Ok, so we have all more or less felt the effects of the coronavirus invasion in our lives in some way or the other. Either we have been living in confinement for the past 2 to 3 weeks or more, or maybe we lost our jobs, or maybe we are struggling financially, or dealing with anxiety and depression, or maybe we have lost someone or we know someone who has recently passed because of the lung disease that this virus can cause. Maybe the fear of death has been has been lurking around your soul... and that's ok. Shall we try to have an honest conversation about it?
So I know a couple of young people who have passed due to complications after they caught the virus. They had previous medical conditions, one had developped pneumonia before catching it, and the other was a type 1 diabetic. They weren't close friends, but I had connected with both of them in different times in my life and I remember something special about both of them. And I cherish that and I honor their existence on this planet as well as their passing.
Earlier this morning I also heard of a laboring mama whose baby died in utero while she was in labor. I don't know her or anything about her history. But the friend who sent me the message received from me what may have seemed a cold reponse. Listen people. I don't mean to be harsh or insensitive. But one thing that this covid-19 crisis has revealed to us is how completely disconnected from death we all are collectively. Death is a part of life: it is the work of the shadows, the blood that women lose every month, the perishment of the body that our western culture continues to deny. It is just the other side of the spectrum, not really separated from it, but merely the other side of the coin.

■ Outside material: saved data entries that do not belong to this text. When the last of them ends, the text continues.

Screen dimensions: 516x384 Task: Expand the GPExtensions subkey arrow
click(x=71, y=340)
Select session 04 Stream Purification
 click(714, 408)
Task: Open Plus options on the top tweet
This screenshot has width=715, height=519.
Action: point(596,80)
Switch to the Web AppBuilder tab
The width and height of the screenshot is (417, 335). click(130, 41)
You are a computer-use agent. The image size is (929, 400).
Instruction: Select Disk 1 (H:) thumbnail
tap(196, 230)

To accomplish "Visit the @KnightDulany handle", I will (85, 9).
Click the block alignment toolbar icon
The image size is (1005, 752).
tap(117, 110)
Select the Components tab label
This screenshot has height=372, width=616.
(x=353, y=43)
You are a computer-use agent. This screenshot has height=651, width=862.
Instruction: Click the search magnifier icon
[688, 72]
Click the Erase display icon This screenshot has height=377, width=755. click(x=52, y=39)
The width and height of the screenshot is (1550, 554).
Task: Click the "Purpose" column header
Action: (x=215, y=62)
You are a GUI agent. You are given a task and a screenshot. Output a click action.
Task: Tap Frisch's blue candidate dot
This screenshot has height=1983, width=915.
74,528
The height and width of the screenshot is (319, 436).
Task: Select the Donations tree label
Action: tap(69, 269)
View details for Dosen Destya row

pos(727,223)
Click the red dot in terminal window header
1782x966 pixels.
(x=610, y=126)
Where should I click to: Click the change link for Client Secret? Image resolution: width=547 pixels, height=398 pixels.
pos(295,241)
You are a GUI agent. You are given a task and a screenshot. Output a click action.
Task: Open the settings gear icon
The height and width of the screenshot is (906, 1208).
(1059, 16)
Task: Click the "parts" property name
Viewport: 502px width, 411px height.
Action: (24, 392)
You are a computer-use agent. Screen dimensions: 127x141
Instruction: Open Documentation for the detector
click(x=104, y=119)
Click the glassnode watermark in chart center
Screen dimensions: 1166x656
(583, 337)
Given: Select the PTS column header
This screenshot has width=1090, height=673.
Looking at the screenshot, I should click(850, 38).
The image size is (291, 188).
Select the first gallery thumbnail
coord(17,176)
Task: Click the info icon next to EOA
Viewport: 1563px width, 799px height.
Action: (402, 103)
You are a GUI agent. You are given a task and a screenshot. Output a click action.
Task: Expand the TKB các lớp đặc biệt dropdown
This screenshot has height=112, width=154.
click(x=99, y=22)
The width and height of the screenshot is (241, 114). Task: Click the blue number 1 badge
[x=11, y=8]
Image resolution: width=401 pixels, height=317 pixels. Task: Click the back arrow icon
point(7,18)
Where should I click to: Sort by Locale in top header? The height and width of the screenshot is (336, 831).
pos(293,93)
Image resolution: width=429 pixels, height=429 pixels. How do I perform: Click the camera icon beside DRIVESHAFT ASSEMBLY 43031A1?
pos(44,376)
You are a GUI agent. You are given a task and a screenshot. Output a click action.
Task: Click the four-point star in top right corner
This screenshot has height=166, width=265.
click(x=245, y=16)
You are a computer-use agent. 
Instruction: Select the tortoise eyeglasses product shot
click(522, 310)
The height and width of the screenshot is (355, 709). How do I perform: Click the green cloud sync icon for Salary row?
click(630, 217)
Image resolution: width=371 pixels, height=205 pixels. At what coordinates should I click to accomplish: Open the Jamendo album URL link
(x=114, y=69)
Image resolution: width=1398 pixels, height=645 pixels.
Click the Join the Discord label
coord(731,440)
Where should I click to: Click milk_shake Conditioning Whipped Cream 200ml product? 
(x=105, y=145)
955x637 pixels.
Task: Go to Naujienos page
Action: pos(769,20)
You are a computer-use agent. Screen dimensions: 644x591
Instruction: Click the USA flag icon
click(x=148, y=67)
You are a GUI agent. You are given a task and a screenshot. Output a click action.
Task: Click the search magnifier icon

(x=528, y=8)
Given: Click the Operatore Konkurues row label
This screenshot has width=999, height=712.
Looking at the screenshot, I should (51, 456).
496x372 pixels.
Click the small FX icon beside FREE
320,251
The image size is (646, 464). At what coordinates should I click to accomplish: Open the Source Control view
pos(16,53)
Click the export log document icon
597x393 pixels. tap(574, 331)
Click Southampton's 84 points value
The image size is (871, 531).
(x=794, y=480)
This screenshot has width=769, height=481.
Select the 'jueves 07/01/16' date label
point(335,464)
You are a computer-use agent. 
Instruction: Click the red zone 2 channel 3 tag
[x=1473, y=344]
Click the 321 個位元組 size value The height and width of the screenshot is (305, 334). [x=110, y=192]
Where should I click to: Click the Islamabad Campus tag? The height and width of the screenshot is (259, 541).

By no means do I want to diminish or disregard the losses and grief that people are suffering, being due to covid-19 or not. My attempt here is just to call your attention, reader, to the fact that this human existence in this body as we perceive as real is finite. Life does not come with instructions or guarantees. There are no guarantees. The illusion of safety in birth created and ritualized by the medical model is just that: a lie. If you are a birth worker (midwife or doula) and never ever raised the conversation of death with your pregnant client, I tell you: your job was incomplete. We must stop with this ridiculessness of thinking that birth comes without risk. We must work with women in full honesty, raising the subject of death so we can better deal with it in the super rare occasion that it happens, because it happes sometimes! Some babies don't make it, and that's ok. Yes, that's hard, no one wants to think about it and no one wants or deserves this, but maybe if we could just try and have the difficult conversations beforehand, then maybe we would be better equipped to deal with these difficult situations when they arise.
There is so much we, living this human experience, don't know and will never know. There is so much mystery in life, birth and in death. And mind you, I am not talking about scaring women into whatever the technocratic model of birth uses to play with women's guilt and fear saying things like: "oh, your placenta is old, or there's a cord around the baby's neck, or your baby isn't growing fast enough, or you're not progressing well or fast enough in labor", you know all those silly things shoved at women's faces as "medical reasons" to intervene as fast as possible so that they can "save" the baby's lilfe! Oh, no! Please! Maybe this is an invitation for you, birth worker, birthkeeper, to ask yourself how you feel about death and how you have been raising this subject with your clients. Because it has to start somewhere! Let it start with me!
First I ask myself: how do I feel about death? Have I had any experience with death in this life time? How was it like? Do I carry any trauma in relation to someone I loved who died? What is my relationship with my own blood? Do I honor my "monthly death" or do I not look at it and pretend it doesn't exit? Do I fear death? Do I believe in a greater awareness: source, universe, god, nature?... How do I deal with these feelings of loss and grief? What are the tools I can use with myself in relation to surrendering and letting go? Have I been choosing love over fear in my life? There's only one or the other. Yes, death and suffering hurt. And we must live this hurt, and grieve, only then will we be able to let go. I'm not talking about denial. My proposal is that we bring honesty to the table and raise the conversation of death because it is inevitable and it will happen to all of us eventually.